--- START ---

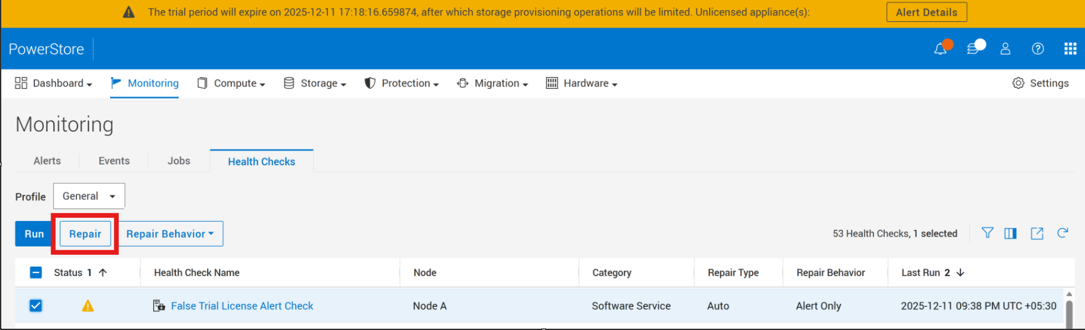The image size is (1085, 330).
Task: Open the Repair Behavior dropdown
Action: point(170,234)
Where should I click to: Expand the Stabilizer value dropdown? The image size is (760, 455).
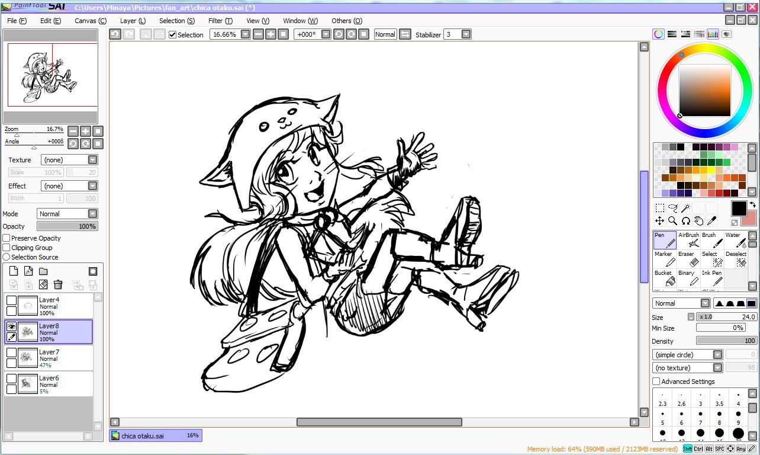pyautogui.click(x=466, y=34)
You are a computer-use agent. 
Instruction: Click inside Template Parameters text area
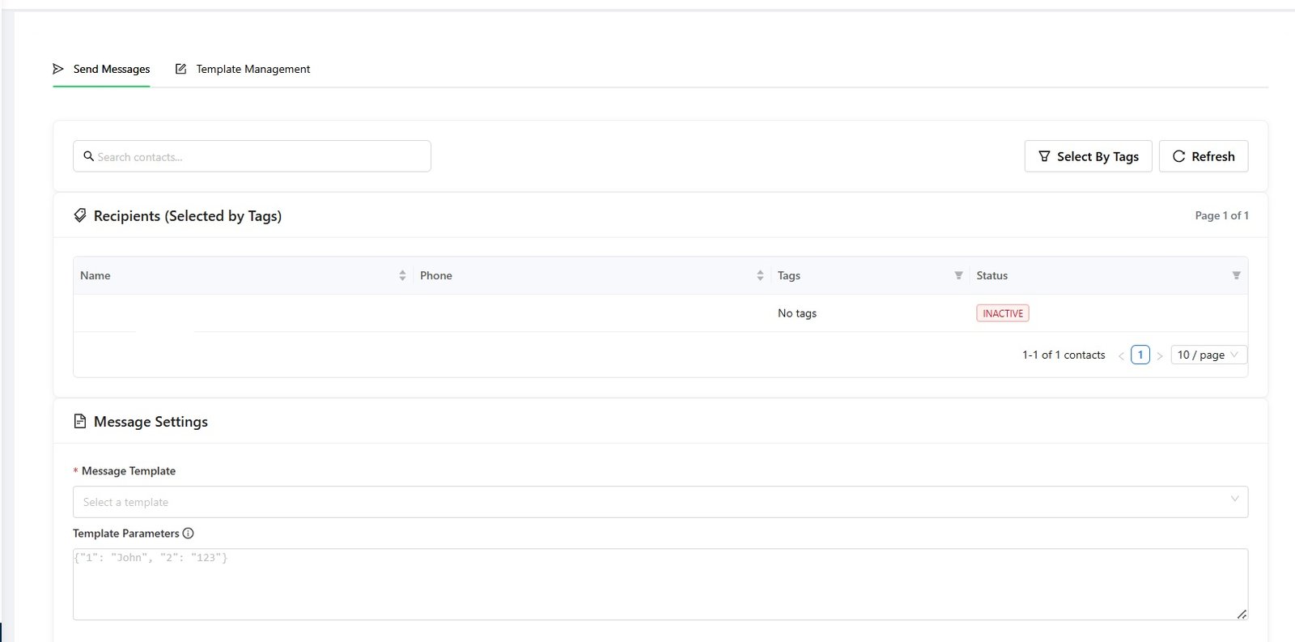(660, 587)
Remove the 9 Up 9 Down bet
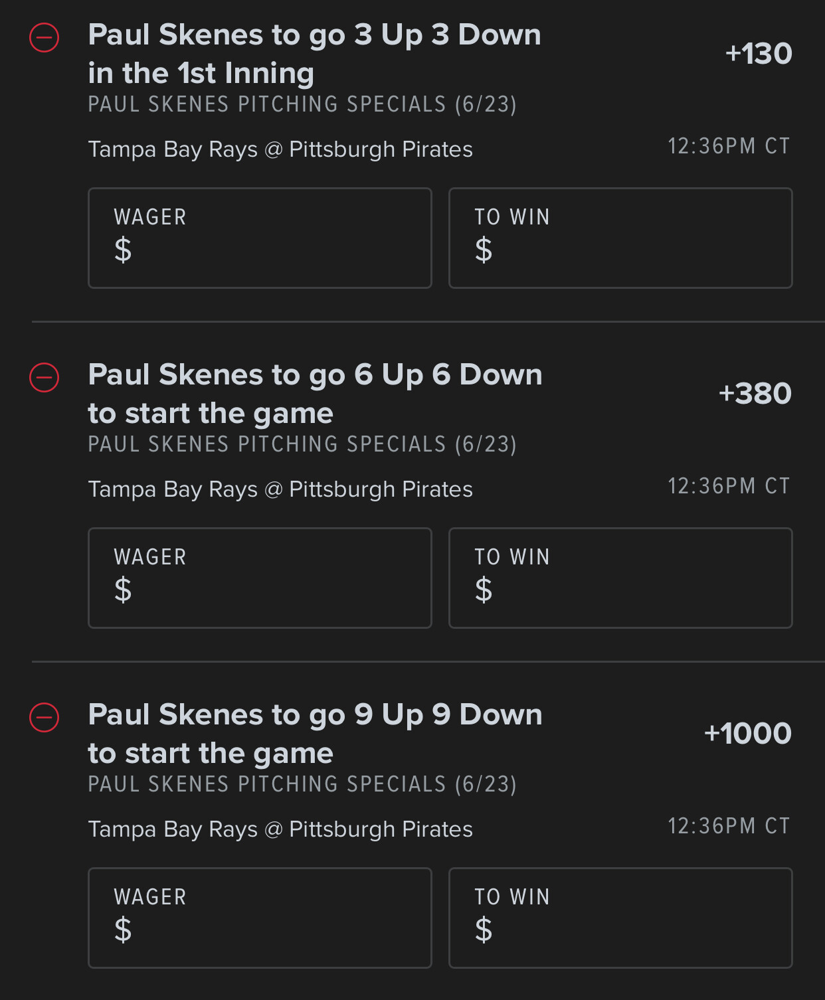This screenshot has width=825, height=1000. click(45, 718)
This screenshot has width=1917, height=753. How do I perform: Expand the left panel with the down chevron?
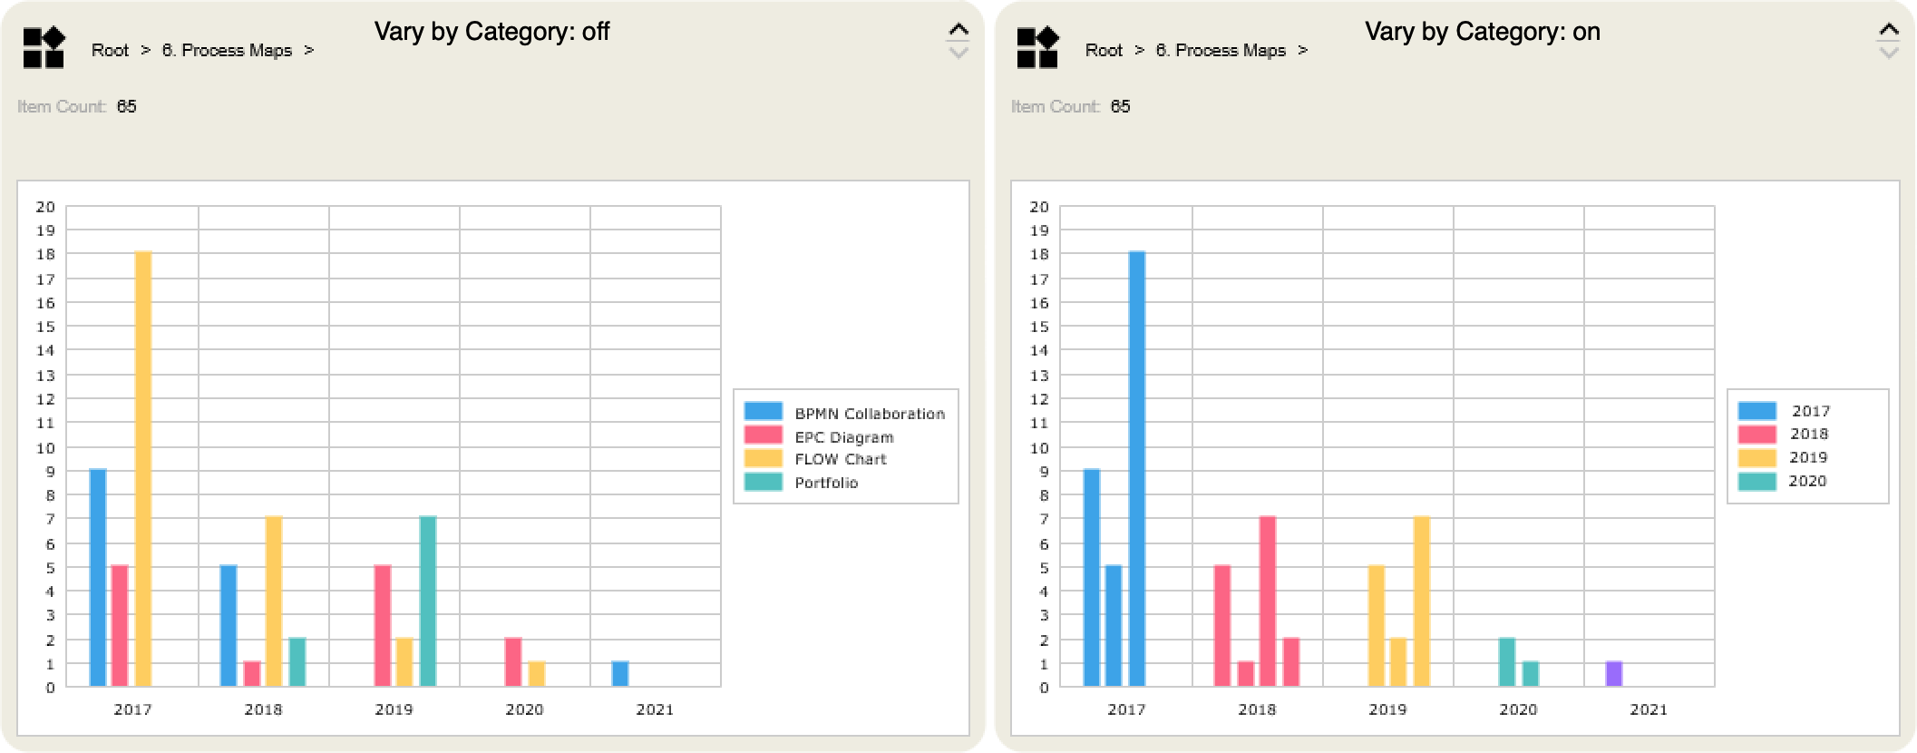[x=958, y=54]
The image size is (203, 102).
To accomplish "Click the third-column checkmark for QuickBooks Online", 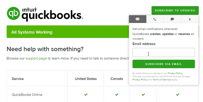I will (143, 95).
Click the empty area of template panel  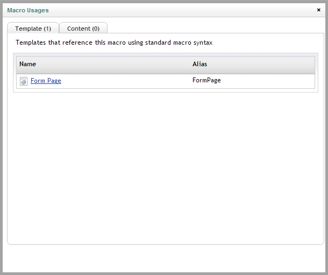[x=166, y=167]
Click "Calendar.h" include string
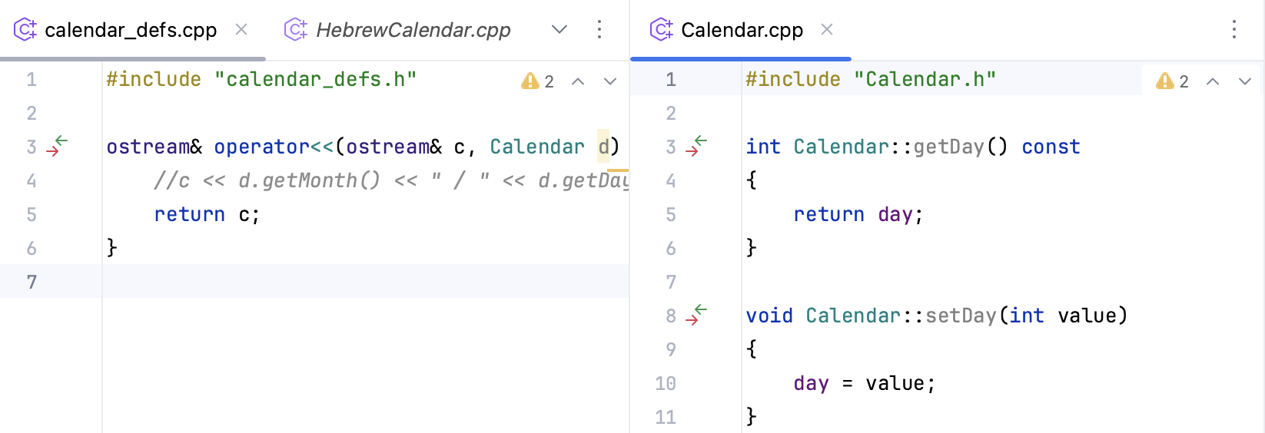The image size is (1265, 433). pyautogui.click(x=925, y=79)
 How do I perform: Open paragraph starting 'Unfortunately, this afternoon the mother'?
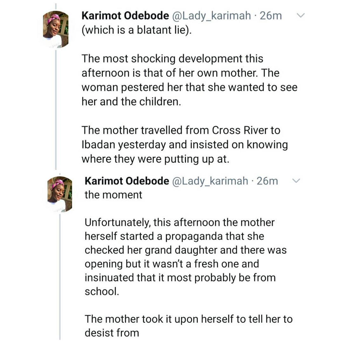point(185,257)

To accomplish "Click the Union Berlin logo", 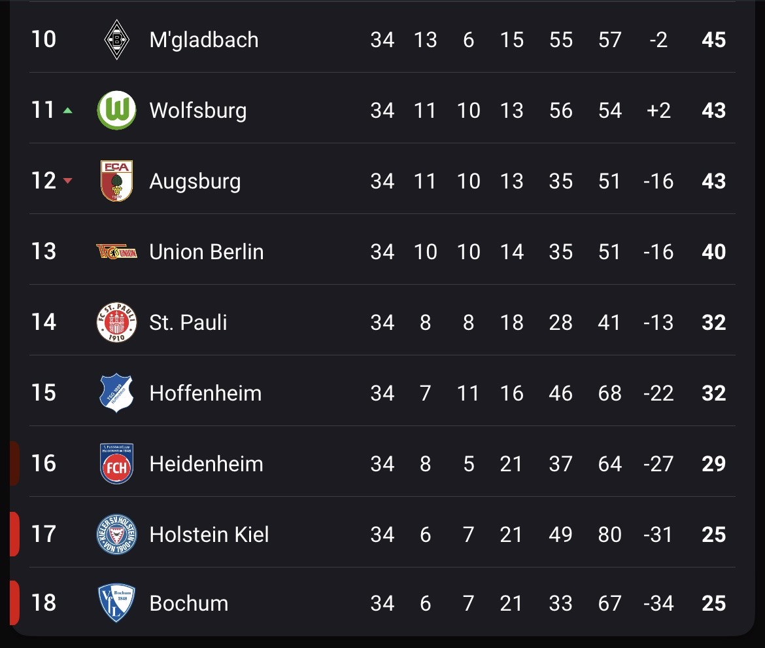I will pos(116,251).
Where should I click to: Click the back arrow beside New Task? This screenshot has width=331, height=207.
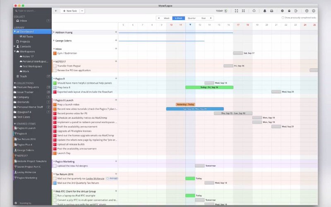coord(56,11)
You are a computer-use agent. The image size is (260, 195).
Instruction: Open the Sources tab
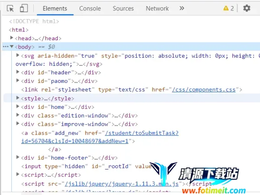pos(123,8)
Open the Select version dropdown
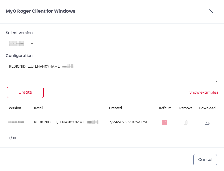The height and width of the screenshot is (171, 224). (x=21, y=43)
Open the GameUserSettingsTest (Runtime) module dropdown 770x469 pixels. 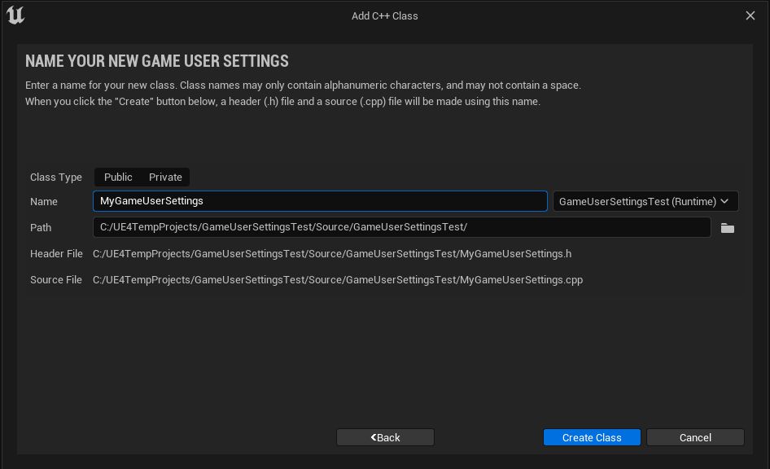pyautogui.click(x=645, y=201)
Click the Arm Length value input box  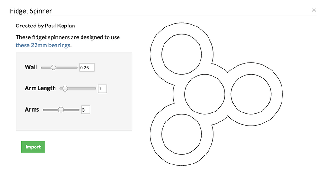(102, 89)
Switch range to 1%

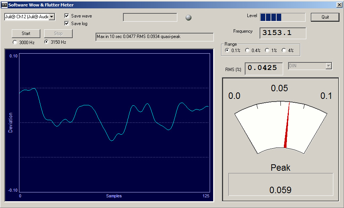pyautogui.click(x=268, y=50)
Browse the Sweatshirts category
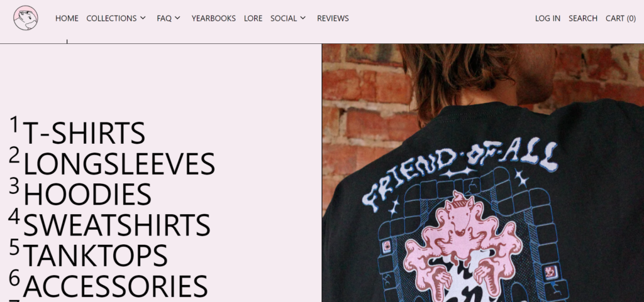The width and height of the screenshot is (644, 302). click(116, 225)
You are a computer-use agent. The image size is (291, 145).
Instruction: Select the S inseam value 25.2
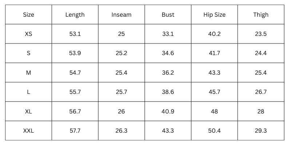[121, 53]
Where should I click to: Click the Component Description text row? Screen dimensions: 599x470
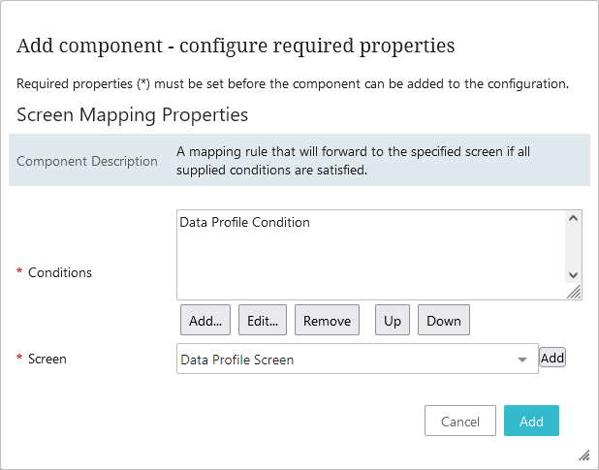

--- END ---

Filter the records above for lines with "agent".

▸ ANSWER BOX:
You are a computer-use agent. 
You are a computer-use agent. The image size is (260, 195).
You are a computer-use agent. The image size is (291, 145).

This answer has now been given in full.